Nick Cafardo hears from one AL executive that the compensation for Theo Epstein will likely be significant.
10. The Cubs and Red Sox will soon meet with a representative of the Commissioner’s Office or the commissioner himself to discuss the Epstein compensation issue. The best school of thought on this comes from an AL GM who is not associated with either team: “I think the commissioner will give the Red Sox a significant player. I don’t think MLB wants executives leaving their teams before their contracts are up and therefore he will try to deter teams from doing that again.’’
This doesn’t make sense to me. If anything I’d think that MLB would not want teams to stand in the way of a person’s chance at a promotion. If MLB decides that significant compensation is what’s due here, what impact will it have? Mercurial Outfielder mentioned in the comments that the impact would be that no ambitious executive would take more than a short-term deal.

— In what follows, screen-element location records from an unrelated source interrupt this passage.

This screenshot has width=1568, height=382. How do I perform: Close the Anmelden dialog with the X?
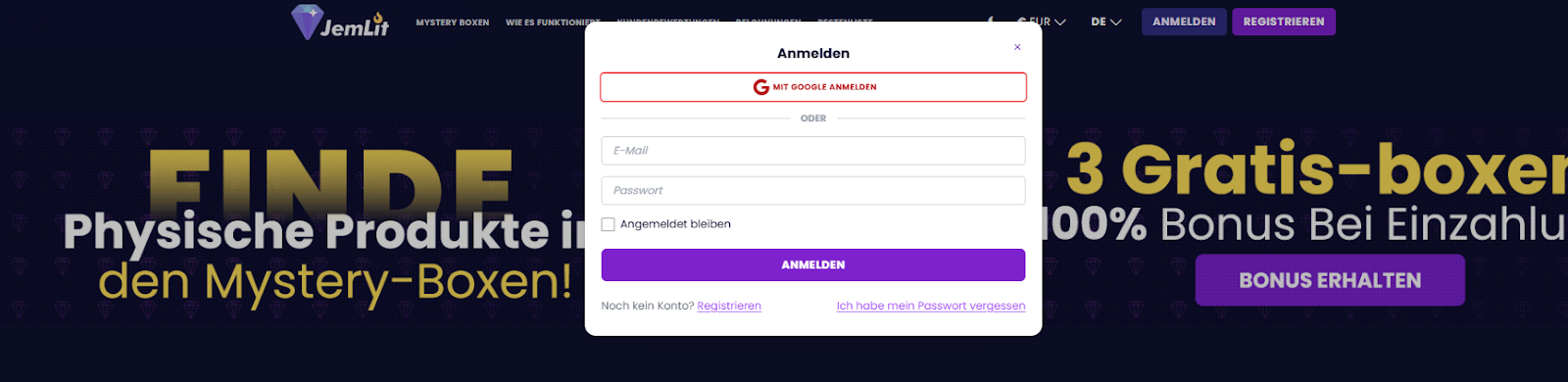tap(1017, 47)
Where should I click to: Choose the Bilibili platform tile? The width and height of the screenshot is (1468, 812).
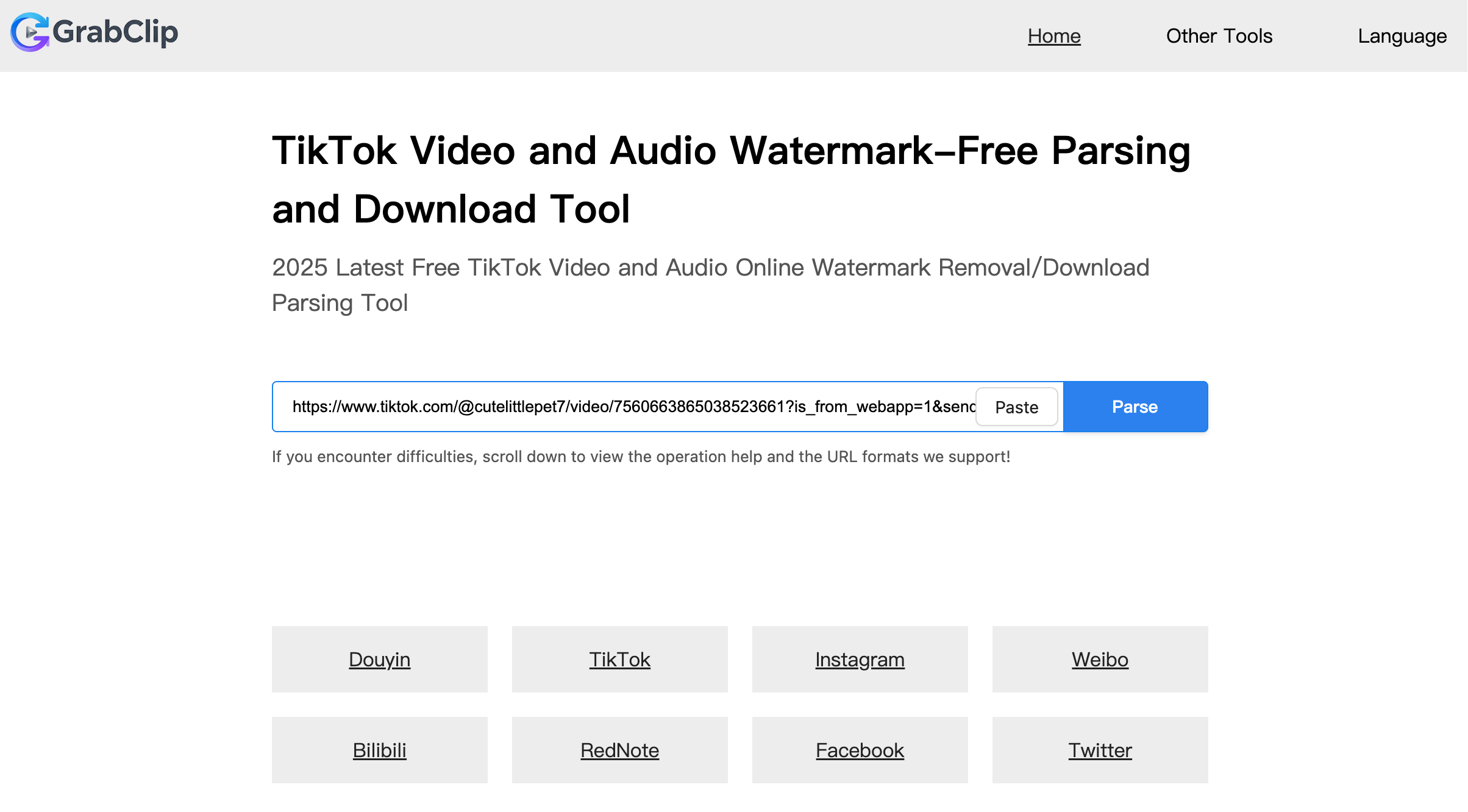tap(379, 750)
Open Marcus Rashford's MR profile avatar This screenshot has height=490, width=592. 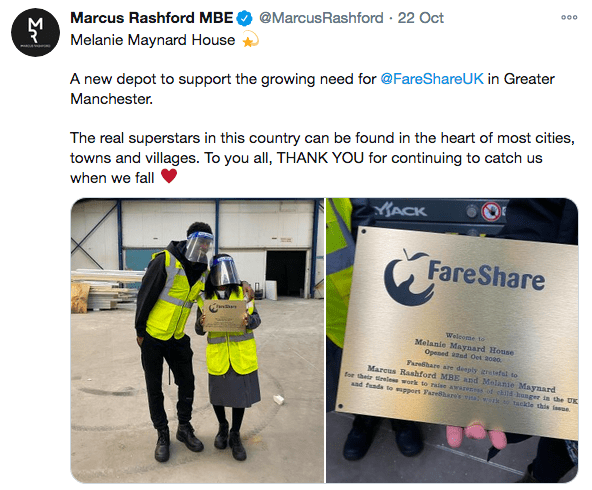pyautogui.click(x=35, y=32)
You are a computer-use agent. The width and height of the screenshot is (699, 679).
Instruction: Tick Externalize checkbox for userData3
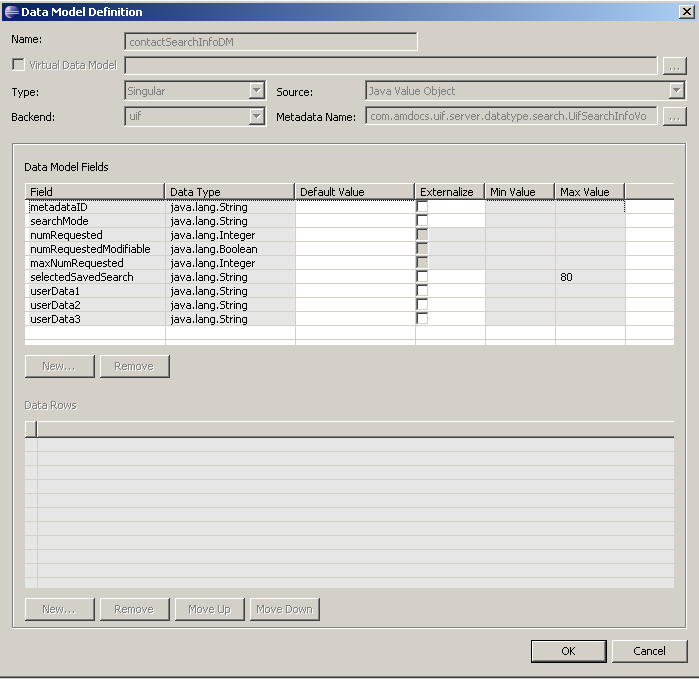point(422,319)
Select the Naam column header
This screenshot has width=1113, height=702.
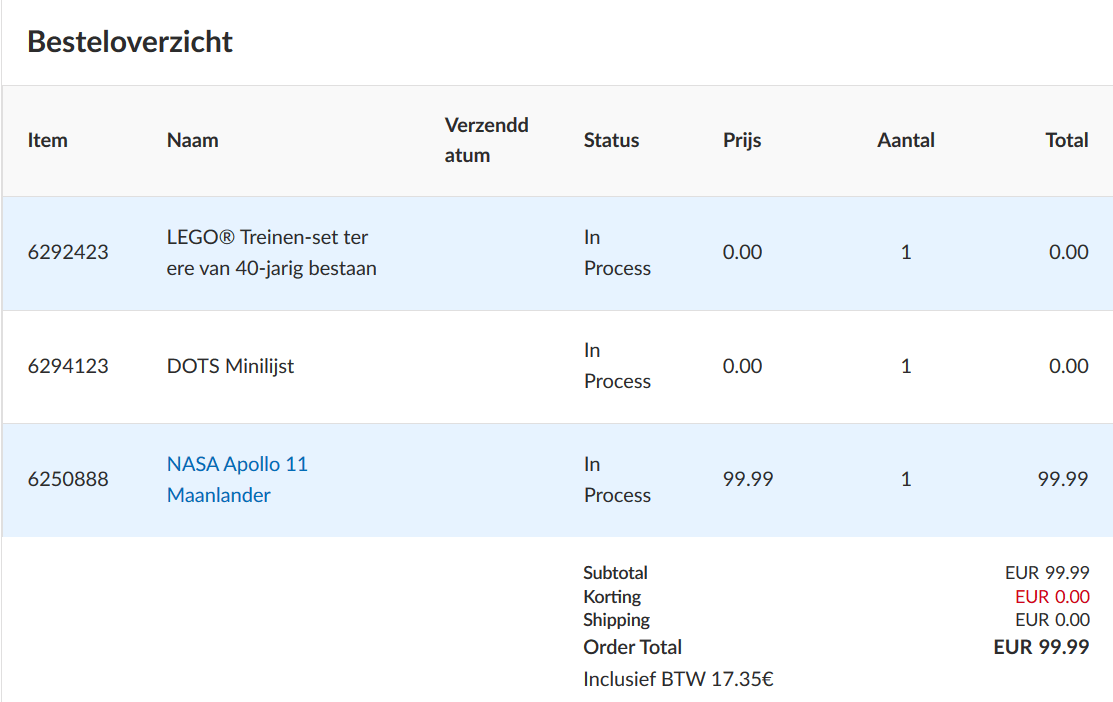193,140
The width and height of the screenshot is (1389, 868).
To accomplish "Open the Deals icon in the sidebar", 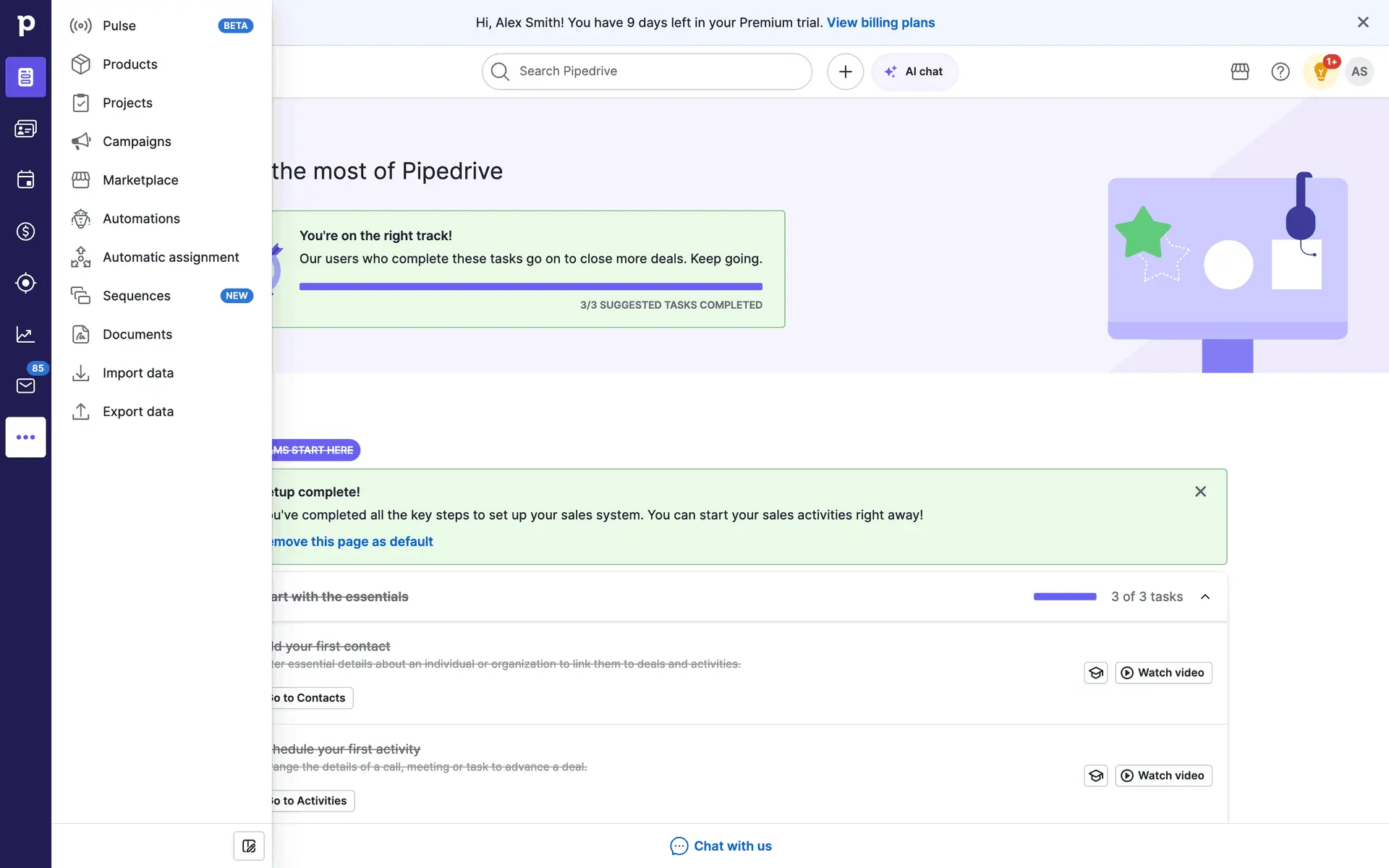I will tap(25, 231).
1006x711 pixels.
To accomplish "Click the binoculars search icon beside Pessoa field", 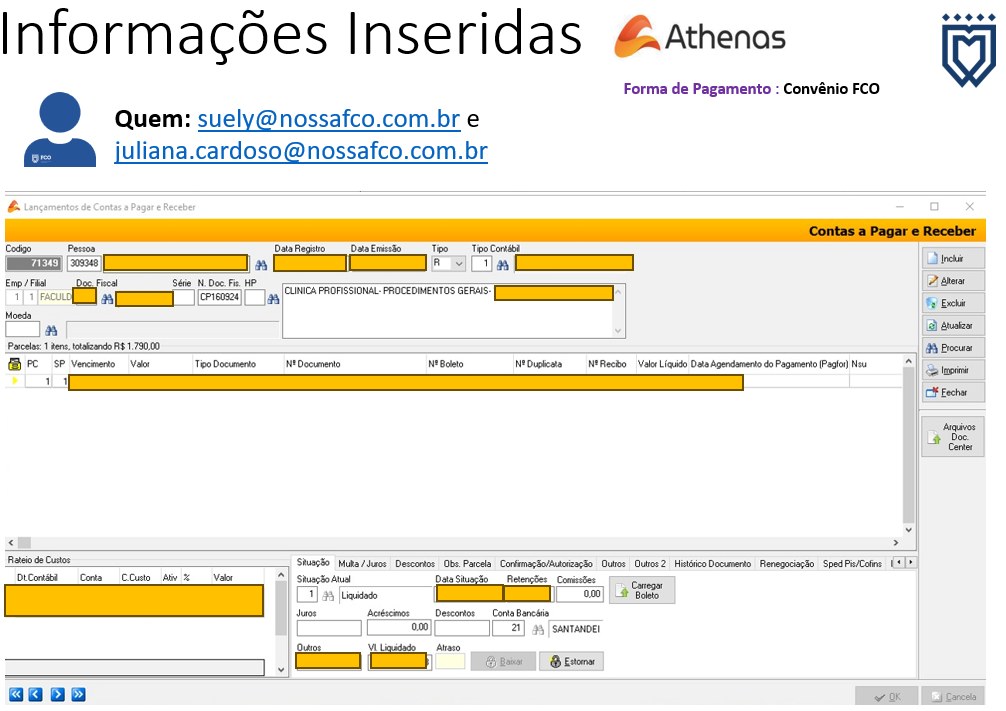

There’s one thing to remember here: the Red Sox granted the Cubs permission to talk to Theo Epstein and allowed Theo to accept the job. The Red Sox did not even have to allow the Cubs to talk to him. They chose to do so. If MLB doesn’t want executives leaving, it’s very simple: teams don’t have to allow other teams the right to talk to their employees. There is already a system in place to prevent executives from leaving before their contract is up. The Red Sox chose to ignore it. This is fairly common in baseball when it comes to an executive leaving for a promotion.
As far as I’m concerned, the Red Sox are owed nothing. They had the ability to keep Theo and chose not to. How MLB could award a significant piece to Boston is beyond me.